_Given data_
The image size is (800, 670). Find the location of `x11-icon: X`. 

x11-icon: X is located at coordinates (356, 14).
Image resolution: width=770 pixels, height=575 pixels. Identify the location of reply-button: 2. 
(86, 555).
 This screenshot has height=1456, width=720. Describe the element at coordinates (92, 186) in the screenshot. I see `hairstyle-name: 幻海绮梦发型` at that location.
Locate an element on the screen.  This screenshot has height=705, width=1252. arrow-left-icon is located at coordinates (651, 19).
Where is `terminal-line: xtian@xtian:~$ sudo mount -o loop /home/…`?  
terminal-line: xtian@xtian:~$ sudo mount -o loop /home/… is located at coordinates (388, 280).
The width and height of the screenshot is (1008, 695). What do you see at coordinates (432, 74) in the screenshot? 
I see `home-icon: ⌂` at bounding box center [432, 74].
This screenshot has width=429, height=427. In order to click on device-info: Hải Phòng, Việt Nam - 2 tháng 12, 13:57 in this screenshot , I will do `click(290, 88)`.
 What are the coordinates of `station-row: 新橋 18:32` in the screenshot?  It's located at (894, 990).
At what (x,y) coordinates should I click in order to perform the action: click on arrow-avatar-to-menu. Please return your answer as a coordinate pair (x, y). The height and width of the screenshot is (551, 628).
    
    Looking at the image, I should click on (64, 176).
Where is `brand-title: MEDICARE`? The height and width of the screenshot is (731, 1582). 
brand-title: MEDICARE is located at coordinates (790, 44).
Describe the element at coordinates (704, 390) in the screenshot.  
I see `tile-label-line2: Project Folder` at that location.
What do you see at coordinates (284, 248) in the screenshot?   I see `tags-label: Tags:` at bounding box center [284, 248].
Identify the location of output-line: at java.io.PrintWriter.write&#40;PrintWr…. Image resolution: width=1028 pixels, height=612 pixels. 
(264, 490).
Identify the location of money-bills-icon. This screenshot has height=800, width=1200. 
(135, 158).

_Exercise brief_
Can you reproduce all the records above, substituting "Find the position of" for "Identify the location of" and leaving everything else unchanged?

_Problem solution_
The image size is (800, 670). Find the location of `x11-icon: X`. 

x11-icon: X is located at coordinates (356, 14).
Image resolution: width=770 pixels, height=575 pixels. Find the position of reply-button: 2. 
(86, 555).
 This screenshot has height=1456, width=720. Describe the element at coordinates (92, 186) in the screenshot. I see `hairstyle-name: 幻海绮梦发型` at that location.
Locate an element on the screen.  This screenshot has height=705, width=1252. arrow-left-icon is located at coordinates (651, 19).
Where is `terminal-line: xtian@xtian:~$ sudo mount -o loop /home/…`?  
terminal-line: xtian@xtian:~$ sudo mount -o loop /home/… is located at coordinates (388, 280).
The width and height of the screenshot is (1008, 695). What do you see at coordinates (432, 74) in the screenshot? 
I see `home-icon: ⌂` at bounding box center [432, 74].
This screenshot has width=429, height=427. In order to click on device-info: Hải Phòng, Việt Nam - 2 tháng 12, 13:57 in this screenshot , I will do `click(290, 88)`.
 What are the coordinates of `station-row: 新橋 18:32` in the screenshot?  It's located at (894, 990).
At what (x,y) coordinates should I click in order to perform the action: click on arrow-avatar-to-menu. Please return your answer as a coordinate pair (x, y). The height and width of the screenshot is (551, 628).
    
    Looking at the image, I should click on (64, 176).
Where is `brand-title: MEDICARE`? The height and width of the screenshot is (731, 1582). 
brand-title: MEDICARE is located at coordinates (790, 44).
Describe the element at coordinates (704, 390) in the screenshot.  
I see `tile-label-line2: Project Folder` at that location.
What do you see at coordinates (284, 248) in the screenshot?   I see `tags-label: Tags:` at bounding box center [284, 248].
Find the position of output-line: at java.io.PrintWriter.write&#40;PrintWr…. Image resolution: width=1028 pixels, height=612 pixels. 
(264, 490).
Find the position of money-bills-icon. This screenshot has height=800, width=1200. 
(135, 158).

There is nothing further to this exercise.